«Sono caduti molti tabù in questo anno. La gente parla, non c’è più reticenza e ci sono molte iniziative dal basso. Io tendo sempre a vedere il bicchiere mezzo pieno, ma questo è un risultato positivo, anche se a livello più generale si sarebbe dovuto fare di più». Annalisa Gadaleta commenta con Left l’anno trascorso dagli attentati a Parigi del 13 novembre 2015 che, oltre a fare 130 vittime, hanno sconvolto la vita di Molenbeek, comune di 97mila abitanti a pochi km dal centro di Bruxelles. Annalisa, immigrata qui dalla Puglia nel 1994, di Molenbeek è diventata assessore alla Cultura e all’istruzione, eletta per i Verdi. Da questa cittadina, detta Belgistan per il numero elevato di abitanti di fede musulmana, provenivano gli attentatori. E sempre qui, a marzo 2016 venne arrestato Salah Abdeslam, il terrorista sopravvissuto.
Dopo un anno abbiamo chiesto ad Annalisa Gadaleta che cosa è cambiato, la vita delle persone, il clima che si respira. Ricordavamo l’agitazione dei giorni di novembre quando l’avevamo chiamata a poche ore dalle perquisizioni delle forze dell’ordine alla ricerca di Abdeslam. Le scuole chiuse, le perquisizioni, donne e bambini terrorizzati di fronte agli uomini in divisa. «Adesso la parola si è liberata – dice -. La gente non ha più paura di parlare di radicalismo religioso, dell’influenza del salafismo». E cita come esempio un libro di un giovane imam di 28 anni, Khalid Benhaddou, che ha scritto Is dit nu de islam, tradotto in italiano È davvero questo l’Islam?. La presentazione sarà mercoledì 15 novembre a Molenbeek e Annalisa ci tiene a specificare che l’imam è un giovane cittadino fiammingo, dallo sguardo molto aperto, che parla in fiammingo anche nella moschea.
Anche Annalisa Gadaleta ha scritto un libro, insieme al sociologo italiano Leonardo Palmisano, Conversazione a Molenbeek, che sarà presentato il 1° dicembre. L’assessore in un post su Fb invita tutti i cittadini a partecipare per un dibattito sereno, e senza preconcetti. A Left racconta le conquiste quotidiane che hanno contribuito a cambiare un po’ il clima. «Un gruppo di donne che fa teatro adesso porterà in scena uno spettacolo su una madre che ha perso il proprio figlio combattente in Siria. Anche questo serve per discutere. Prima, per esempio, le madri non osavano porre domande sui figli che potevano essere attratti dal radicalismo islamico», continua Annalisa Gadaleta. Le scuole come le moschee, aggiunge, sono aperte al pubblico e nascono sempre più spesso momenti di discussione.

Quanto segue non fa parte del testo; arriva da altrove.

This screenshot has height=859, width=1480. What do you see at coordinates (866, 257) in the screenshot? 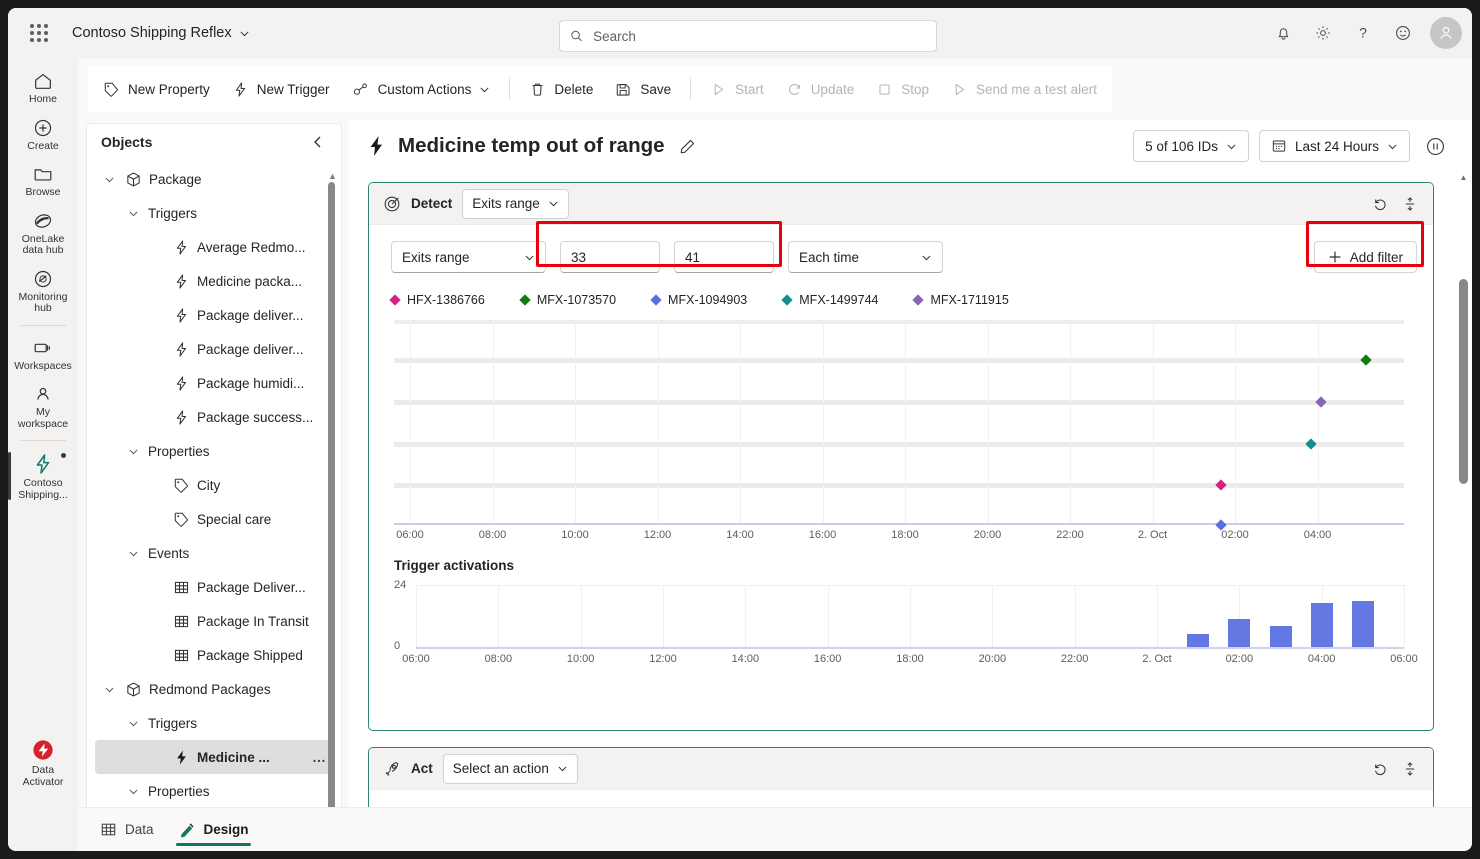
I see `frequency-dropdown: Each time` at bounding box center [866, 257].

«Ma c’è qualcosa che non è stato fatto. Sì, il piano nazionale antiterrorismo, l’aumento di risorse per le forze dell’ordine di cui prima erano carenti, ma basta? La sicurezza non si ottiene solo con la repressione ma anche con la prevenzione», sottolinea l’assessore. Sarebbero stati necessari, dice, interventi più capillari a livello nazionale di collegamento con le associazioni, per l’istruzione, le politiche per la casa. «Insomma era necessaria una visione globale».
Alla fine, parlando del suo lavoro, ammette che «è stato un anno particolarmente duro». «La popolazione era iperstigmatizzata, dovevamo rassicurare le persone, specialmente dopo l’arresto di Abdeslam c’era il terrore». Nel colloquio con Palmisano, Annalisa suggerisce che la scuola va potenziata: bisogna ripensare l’istruzione, ripensare il welfare. Si comincia da qui a prevenire e quindi a estirpare i fenomeni di radicalismo.